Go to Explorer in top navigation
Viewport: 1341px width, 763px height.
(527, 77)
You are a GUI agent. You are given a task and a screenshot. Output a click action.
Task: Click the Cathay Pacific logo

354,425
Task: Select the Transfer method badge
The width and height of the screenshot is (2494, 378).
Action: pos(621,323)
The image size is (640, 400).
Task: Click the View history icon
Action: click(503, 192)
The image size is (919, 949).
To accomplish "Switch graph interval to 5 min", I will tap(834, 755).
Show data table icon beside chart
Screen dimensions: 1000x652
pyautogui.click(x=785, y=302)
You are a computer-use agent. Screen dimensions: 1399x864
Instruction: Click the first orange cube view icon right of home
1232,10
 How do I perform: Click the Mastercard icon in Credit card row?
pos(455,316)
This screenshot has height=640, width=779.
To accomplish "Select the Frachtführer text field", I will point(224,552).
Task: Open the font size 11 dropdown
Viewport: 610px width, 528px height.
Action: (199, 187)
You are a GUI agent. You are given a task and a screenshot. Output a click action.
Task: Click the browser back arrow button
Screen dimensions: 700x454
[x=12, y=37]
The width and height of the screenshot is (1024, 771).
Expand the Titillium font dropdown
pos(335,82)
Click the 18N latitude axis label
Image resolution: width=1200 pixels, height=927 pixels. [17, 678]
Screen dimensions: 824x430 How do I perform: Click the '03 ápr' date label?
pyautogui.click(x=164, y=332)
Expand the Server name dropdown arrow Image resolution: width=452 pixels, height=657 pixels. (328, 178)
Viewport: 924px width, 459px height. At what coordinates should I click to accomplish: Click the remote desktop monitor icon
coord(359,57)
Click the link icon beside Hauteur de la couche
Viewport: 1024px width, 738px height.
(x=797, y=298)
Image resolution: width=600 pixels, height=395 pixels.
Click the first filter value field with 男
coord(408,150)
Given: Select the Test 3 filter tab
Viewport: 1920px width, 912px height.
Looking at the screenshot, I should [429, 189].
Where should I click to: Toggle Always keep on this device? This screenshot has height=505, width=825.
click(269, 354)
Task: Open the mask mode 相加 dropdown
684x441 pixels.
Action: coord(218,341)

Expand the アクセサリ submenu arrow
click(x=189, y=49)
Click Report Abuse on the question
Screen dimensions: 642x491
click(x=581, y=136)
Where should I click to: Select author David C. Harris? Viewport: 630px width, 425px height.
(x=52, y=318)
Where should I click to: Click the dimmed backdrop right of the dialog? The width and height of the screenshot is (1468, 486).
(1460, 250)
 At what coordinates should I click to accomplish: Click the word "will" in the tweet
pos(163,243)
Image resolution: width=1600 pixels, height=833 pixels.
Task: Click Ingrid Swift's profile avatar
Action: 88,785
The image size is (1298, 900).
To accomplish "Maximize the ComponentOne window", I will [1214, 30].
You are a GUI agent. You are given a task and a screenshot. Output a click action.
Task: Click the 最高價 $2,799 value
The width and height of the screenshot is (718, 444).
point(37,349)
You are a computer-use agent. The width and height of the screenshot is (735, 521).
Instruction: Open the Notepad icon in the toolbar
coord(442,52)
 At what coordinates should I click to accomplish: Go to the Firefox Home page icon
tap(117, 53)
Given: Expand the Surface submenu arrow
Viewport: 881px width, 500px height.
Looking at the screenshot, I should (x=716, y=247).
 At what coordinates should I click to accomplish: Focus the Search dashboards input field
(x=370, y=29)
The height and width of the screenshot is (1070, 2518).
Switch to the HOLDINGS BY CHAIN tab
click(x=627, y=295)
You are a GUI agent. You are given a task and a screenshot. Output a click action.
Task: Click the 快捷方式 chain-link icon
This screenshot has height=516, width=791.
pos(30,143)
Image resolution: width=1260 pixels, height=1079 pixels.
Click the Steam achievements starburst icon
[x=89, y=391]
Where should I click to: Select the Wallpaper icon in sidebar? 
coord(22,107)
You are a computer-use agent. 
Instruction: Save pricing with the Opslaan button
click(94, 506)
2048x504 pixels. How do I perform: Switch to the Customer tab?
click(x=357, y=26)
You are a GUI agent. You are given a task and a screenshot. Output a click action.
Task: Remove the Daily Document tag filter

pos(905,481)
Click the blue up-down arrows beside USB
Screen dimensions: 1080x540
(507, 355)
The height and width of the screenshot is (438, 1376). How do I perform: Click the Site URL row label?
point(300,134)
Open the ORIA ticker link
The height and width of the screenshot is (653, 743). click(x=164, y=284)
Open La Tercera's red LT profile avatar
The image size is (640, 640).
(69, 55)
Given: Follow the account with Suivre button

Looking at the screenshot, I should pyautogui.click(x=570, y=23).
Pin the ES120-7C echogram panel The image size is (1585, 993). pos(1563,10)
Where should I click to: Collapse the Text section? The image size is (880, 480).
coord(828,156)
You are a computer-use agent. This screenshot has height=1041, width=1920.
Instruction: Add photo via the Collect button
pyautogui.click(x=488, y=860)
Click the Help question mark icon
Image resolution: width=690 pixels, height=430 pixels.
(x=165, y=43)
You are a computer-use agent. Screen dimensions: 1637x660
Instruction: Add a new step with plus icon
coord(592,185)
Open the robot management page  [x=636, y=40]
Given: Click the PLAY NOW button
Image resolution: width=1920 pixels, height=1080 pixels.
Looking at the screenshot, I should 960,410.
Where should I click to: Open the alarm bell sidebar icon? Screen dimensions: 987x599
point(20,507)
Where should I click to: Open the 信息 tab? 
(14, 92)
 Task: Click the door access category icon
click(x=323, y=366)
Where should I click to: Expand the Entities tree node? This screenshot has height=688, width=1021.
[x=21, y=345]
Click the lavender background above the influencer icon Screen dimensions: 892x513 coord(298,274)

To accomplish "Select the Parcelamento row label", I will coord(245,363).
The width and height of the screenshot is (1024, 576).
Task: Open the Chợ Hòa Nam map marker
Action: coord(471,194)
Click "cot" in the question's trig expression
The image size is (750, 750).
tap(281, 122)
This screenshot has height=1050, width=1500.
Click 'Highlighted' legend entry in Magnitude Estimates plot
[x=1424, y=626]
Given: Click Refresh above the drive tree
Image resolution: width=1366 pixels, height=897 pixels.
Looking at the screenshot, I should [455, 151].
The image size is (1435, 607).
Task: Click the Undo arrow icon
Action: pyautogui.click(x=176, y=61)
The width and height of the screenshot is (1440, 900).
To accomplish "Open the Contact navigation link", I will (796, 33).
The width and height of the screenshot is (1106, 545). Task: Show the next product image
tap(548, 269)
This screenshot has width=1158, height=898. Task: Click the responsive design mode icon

▸ **EXERCISE REQUIREMENTS**: Your answer must be the line holding "Given: Click the PLAY NOW button" plus every later line to the end of the records, copied exactly.

▸ **TASK OUTPUT**:
Given: Click the PLAY NOW button
Image resolution: width=1920 pixels, height=1080 pixels.
Looking at the screenshot, I should 960,410.
Where should I click to: Open the alarm bell sidebar icon? Screen dimensions: 987x599
point(20,507)
Where should I click to: Open the 信息 tab? 
(14, 92)
 Task: Click the door access category icon
click(x=323, y=366)
Where should I click to: Expand the Entities tree node? This screenshot has height=688, width=1021.
[x=21, y=345]
Click the lavender background above the influencer icon Screen dimensions: 892x513 coord(298,274)

To accomplish "Select the Parcelamento row label", I will coord(245,363).
The width and height of the screenshot is (1024, 576).
Task: Open the Chợ Hòa Nam map marker
Action: coord(471,194)
Click "cot" in the question's trig expression
The image size is (750, 750).
tap(281, 122)
This screenshot has height=1050, width=1500.
Click 'Highlighted' legend entry in Magnitude Estimates plot
[x=1424, y=626]
Given: Click Refresh above the drive tree
Image resolution: width=1366 pixels, height=897 pixels.
Looking at the screenshot, I should [455, 151].
The image size is (1435, 607).
Task: Click the Undo arrow icon
Action: pyautogui.click(x=176, y=61)
The width and height of the screenshot is (1440, 900).
To accomplish "Open the Contact navigation link", I will (796, 33).
The width and height of the screenshot is (1106, 545). Task: Show the next product image
tap(548, 269)
This screenshot has width=1158, height=898. Task: Click the responsive design mode icon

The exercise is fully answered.